PROBLEM REQUIREMENTS: Reproduce the following records verbatim, starting at the line containing "How do I perform: Click" and ending with the line containing "Action: 126,1012", including both of those lines.
----
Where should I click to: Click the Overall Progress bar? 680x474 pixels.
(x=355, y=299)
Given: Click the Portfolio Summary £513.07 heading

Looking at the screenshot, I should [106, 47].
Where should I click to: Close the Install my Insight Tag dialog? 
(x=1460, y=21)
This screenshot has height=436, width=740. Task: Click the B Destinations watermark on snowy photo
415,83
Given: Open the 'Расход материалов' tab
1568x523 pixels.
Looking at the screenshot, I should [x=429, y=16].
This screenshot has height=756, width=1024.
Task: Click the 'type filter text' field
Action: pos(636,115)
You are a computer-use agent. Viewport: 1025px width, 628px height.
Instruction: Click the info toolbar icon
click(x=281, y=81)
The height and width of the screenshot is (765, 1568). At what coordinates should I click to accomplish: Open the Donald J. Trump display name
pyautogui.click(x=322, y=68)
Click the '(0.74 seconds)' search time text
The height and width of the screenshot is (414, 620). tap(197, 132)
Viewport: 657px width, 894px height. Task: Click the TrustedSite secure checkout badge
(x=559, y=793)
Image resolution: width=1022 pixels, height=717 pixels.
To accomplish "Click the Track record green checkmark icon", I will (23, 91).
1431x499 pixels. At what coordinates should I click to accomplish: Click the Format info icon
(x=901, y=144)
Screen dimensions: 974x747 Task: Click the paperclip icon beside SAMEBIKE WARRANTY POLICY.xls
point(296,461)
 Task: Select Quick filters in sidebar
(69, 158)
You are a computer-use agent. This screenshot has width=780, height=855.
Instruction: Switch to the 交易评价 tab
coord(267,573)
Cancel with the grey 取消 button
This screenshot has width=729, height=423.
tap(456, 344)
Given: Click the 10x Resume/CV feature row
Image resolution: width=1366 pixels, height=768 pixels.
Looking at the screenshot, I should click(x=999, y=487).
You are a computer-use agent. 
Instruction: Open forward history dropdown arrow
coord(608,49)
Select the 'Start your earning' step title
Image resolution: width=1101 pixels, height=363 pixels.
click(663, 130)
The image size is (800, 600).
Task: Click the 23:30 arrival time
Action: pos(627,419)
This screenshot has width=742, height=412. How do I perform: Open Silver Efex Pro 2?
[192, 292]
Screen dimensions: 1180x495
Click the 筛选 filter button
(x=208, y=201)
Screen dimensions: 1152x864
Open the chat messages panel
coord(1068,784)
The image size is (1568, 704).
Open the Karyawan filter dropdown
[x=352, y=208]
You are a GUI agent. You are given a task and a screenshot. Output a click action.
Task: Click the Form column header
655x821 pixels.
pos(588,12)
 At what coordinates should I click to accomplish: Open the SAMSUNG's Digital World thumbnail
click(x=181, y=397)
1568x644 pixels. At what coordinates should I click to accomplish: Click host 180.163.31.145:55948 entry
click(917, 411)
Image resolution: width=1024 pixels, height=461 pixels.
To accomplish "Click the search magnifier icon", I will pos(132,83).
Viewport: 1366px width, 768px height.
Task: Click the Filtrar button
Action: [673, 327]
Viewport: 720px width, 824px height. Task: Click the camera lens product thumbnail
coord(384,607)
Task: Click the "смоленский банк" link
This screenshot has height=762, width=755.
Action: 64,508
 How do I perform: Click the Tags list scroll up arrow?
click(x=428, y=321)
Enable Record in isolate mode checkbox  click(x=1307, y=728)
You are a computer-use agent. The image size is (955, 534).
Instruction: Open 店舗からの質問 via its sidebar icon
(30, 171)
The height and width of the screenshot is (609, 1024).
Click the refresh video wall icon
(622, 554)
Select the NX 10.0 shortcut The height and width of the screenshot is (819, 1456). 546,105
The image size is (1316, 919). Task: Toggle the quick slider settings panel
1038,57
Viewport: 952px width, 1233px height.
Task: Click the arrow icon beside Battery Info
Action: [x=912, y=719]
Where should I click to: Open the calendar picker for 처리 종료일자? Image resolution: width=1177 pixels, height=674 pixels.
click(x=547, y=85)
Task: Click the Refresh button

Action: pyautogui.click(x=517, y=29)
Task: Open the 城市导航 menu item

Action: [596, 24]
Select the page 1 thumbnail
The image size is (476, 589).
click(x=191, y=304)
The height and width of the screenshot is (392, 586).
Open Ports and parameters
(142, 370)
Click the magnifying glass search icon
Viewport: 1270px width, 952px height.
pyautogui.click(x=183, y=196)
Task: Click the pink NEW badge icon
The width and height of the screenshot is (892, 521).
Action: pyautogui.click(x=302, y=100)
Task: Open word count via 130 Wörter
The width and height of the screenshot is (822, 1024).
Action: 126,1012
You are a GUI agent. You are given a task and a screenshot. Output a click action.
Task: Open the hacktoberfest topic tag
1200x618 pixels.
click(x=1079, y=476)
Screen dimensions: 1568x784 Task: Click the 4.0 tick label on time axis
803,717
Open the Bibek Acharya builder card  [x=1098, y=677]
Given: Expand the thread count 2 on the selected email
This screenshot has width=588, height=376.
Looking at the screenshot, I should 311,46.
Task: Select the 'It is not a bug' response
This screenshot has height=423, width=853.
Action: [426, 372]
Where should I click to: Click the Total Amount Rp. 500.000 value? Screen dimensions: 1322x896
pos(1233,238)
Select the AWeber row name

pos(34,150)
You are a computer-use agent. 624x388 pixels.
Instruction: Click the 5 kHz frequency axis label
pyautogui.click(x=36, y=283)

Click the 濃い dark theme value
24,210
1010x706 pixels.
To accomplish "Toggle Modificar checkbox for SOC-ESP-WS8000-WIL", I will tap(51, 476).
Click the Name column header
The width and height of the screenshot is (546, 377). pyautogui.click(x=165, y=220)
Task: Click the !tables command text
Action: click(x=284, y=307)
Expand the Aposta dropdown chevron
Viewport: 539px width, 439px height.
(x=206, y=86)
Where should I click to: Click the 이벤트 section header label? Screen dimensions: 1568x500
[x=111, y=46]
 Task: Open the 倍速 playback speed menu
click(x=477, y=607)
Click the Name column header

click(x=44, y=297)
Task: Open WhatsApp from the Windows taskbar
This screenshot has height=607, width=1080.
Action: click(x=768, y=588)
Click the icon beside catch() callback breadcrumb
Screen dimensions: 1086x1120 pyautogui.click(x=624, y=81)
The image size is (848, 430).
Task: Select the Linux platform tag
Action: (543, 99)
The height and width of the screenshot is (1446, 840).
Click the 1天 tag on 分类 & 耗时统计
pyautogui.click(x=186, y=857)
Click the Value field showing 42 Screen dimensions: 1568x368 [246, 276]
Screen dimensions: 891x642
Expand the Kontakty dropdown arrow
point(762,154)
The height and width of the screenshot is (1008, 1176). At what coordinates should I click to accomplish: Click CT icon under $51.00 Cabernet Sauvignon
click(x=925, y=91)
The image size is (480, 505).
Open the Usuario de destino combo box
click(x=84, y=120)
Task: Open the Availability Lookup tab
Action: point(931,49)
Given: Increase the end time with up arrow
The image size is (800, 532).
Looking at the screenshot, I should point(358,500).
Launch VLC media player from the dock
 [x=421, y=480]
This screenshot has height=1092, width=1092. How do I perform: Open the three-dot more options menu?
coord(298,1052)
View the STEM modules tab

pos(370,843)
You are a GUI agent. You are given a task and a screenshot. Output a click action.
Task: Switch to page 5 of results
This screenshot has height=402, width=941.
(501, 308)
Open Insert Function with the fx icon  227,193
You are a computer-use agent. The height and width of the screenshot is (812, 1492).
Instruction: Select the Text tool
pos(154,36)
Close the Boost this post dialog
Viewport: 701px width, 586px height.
----
TASK SOLUTION:
 How do I perform: Click the Tags list scroll up arrow?
click(x=428, y=321)
Enable Record in isolate mode checkbox  click(x=1307, y=728)
You are a computer-use agent. The image size is (955, 534).
Instruction: Open 店舗からの質問 via its sidebar icon
(30, 171)
The height and width of the screenshot is (609, 1024).
Click the refresh video wall icon
(622, 554)
Select the NX 10.0 shortcut The height and width of the screenshot is (819, 1456). 546,105
The image size is (1316, 919). Task: Toggle the quick slider settings panel
1038,57
Viewport: 952px width, 1233px height.
Task: Click the arrow icon beside Battery Info
Action: [x=912, y=719]
Where should I click to: Open the calendar picker for 처리 종료일자? Image resolution: width=1177 pixels, height=674 pixels.
click(x=547, y=85)
Task: Click the Refresh button

Action: pyautogui.click(x=517, y=29)
Task: Open the 城市导航 menu item

Action: [596, 24]
Select the page 1 thumbnail
The image size is (476, 589).
click(x=191, y=304)
The height and width of the screenshot is (392, 586).
Open Ports and parameters
(142, 370)
Click the magnifying glass search icon
Viewport: 1270px width, 952px height.
pyautogui.click(x=183, y=196)
Task: Click the pink NEW badge icon
The width and height of the screenshot is (892, 521).
Action: pyautogui.click(x=302, y=100)
Task: Open word count via 130 Wörter
The width and height of the screenshot is (822, 1024).
Action: 126,1012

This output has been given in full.